As a result of this input, it became clear that any effective unstructured data management technology solution would need to overcome three very difficult technical challenges:

  • Volume complexity: the architecture would need to scale to handle Petabytes of data.
  • Location complexity: the approach and accompanying architecture must handle data in disparate locations--without the need to move the data to analyze or manage it.
  • Format complexity: the technology must deal with and discern data in various formats and use language-neutral algorithms for analysis (because in a global business world it made no sense to address western language character formats and use analysis approaches that were valid for English or a few Romance languages only).

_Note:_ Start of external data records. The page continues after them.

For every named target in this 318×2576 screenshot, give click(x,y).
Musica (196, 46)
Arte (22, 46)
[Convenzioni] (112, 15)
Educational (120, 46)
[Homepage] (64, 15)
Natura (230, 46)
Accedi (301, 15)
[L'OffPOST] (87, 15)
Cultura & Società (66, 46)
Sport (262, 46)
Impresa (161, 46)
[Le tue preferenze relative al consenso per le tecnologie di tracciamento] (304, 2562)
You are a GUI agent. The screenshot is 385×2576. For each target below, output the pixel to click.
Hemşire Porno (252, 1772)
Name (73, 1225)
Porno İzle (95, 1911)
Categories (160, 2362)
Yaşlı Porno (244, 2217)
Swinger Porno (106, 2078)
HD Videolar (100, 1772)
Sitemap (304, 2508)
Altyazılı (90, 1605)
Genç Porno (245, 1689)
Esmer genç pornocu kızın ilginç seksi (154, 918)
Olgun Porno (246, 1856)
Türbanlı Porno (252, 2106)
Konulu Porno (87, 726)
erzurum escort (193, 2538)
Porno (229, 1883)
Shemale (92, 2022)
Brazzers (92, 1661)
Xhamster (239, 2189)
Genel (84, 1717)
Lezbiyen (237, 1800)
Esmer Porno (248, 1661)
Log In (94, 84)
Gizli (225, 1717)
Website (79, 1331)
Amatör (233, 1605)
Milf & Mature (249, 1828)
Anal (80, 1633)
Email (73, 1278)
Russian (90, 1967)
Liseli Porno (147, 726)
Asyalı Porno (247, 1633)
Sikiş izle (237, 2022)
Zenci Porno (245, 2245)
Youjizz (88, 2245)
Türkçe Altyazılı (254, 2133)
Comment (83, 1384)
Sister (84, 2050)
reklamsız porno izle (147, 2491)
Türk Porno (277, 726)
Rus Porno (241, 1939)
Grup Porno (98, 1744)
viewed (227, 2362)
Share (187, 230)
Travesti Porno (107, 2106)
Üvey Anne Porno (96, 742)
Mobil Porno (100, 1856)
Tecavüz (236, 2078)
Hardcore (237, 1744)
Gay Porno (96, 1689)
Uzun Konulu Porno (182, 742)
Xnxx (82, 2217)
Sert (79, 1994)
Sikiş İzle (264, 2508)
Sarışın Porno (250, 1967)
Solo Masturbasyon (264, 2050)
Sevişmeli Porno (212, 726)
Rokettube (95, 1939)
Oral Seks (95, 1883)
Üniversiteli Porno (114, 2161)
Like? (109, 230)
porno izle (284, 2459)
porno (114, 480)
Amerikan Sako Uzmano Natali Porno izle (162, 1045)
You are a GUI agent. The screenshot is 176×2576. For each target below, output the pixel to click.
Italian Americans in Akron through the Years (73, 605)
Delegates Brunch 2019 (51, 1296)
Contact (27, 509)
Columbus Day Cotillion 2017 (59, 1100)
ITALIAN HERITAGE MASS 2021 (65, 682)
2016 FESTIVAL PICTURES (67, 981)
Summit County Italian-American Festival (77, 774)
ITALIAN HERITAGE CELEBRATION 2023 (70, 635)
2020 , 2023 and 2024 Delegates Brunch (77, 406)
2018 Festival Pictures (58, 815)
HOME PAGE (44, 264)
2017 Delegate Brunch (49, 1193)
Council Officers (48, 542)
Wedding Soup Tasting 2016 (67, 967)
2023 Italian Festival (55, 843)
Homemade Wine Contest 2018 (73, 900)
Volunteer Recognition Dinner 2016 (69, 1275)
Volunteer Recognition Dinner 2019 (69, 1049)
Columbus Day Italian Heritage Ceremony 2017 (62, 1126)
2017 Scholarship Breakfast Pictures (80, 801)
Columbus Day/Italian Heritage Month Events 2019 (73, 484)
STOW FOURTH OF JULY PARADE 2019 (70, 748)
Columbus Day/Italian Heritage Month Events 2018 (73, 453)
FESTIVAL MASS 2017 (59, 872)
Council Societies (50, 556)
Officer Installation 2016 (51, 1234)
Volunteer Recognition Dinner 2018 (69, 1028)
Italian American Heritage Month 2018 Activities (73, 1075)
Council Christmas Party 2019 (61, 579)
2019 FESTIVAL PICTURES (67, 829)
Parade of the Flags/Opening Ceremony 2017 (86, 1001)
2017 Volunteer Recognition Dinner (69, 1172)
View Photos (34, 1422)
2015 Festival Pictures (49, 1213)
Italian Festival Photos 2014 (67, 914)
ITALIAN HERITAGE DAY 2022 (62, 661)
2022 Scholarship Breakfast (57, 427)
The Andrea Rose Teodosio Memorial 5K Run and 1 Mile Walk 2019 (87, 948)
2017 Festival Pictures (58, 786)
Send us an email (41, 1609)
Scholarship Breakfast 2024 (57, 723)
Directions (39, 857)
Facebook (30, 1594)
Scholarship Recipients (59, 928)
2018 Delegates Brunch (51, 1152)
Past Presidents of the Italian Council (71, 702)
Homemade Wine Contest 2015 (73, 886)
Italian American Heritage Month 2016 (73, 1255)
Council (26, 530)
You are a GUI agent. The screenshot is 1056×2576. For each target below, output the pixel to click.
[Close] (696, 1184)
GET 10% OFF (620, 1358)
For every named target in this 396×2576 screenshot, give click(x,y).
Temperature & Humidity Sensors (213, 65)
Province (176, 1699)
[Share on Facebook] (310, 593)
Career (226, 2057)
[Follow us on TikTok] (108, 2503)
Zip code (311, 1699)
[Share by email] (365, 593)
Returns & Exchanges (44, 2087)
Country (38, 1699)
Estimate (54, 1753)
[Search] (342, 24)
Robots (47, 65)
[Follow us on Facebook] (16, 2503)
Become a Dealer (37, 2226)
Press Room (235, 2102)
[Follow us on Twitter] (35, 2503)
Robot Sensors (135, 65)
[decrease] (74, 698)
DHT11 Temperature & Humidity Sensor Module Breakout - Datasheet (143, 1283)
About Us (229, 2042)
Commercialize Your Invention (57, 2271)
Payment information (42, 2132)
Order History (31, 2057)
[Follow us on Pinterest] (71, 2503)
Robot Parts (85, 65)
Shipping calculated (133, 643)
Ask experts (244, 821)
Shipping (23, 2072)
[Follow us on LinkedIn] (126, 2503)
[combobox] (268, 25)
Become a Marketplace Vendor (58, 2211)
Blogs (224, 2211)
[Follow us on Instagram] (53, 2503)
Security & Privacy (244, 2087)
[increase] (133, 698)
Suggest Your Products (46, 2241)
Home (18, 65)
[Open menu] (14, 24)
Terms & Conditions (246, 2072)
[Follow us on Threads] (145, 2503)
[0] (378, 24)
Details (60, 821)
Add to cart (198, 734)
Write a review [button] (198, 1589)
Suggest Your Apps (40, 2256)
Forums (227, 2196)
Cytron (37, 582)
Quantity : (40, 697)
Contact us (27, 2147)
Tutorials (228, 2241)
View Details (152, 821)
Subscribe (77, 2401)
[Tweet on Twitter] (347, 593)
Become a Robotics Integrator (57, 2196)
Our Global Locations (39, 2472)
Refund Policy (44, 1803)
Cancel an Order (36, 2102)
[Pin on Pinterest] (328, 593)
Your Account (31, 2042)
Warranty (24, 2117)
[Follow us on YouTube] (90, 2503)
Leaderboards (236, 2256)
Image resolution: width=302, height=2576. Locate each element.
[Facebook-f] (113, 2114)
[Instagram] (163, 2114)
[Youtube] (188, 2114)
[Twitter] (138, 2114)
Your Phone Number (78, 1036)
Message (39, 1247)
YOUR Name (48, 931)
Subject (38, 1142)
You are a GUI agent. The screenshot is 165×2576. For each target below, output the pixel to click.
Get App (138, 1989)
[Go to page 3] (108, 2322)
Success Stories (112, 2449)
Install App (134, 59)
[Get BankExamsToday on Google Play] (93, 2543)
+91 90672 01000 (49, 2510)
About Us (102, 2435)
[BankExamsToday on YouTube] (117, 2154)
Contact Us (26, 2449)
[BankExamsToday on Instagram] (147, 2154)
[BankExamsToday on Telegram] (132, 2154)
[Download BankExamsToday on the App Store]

When we set out to build our unstructured data management platform, the first thing we did was analyze existing approaches--what worked, what didn't work. We concluded that these three areas of complexity were not addressed at the architectural level, from the outset, in any of the solutions we found. Some were built around a search engine or a natural language processing technique that had emerged from a project where an algorithm was selected and proven on a single server machine/with a small amount of data. They were not able to address "volume complexity" because it was not a core consideration when the underlying architecture was designed and built. This is why many of the search engines available for enterprise use have issues with stability above ten terabytes of data. We reached the conclusion that we should consider a different approach. We started thinking about new ways to create indices that could scale to efficiently address Petabyte-sized data collections.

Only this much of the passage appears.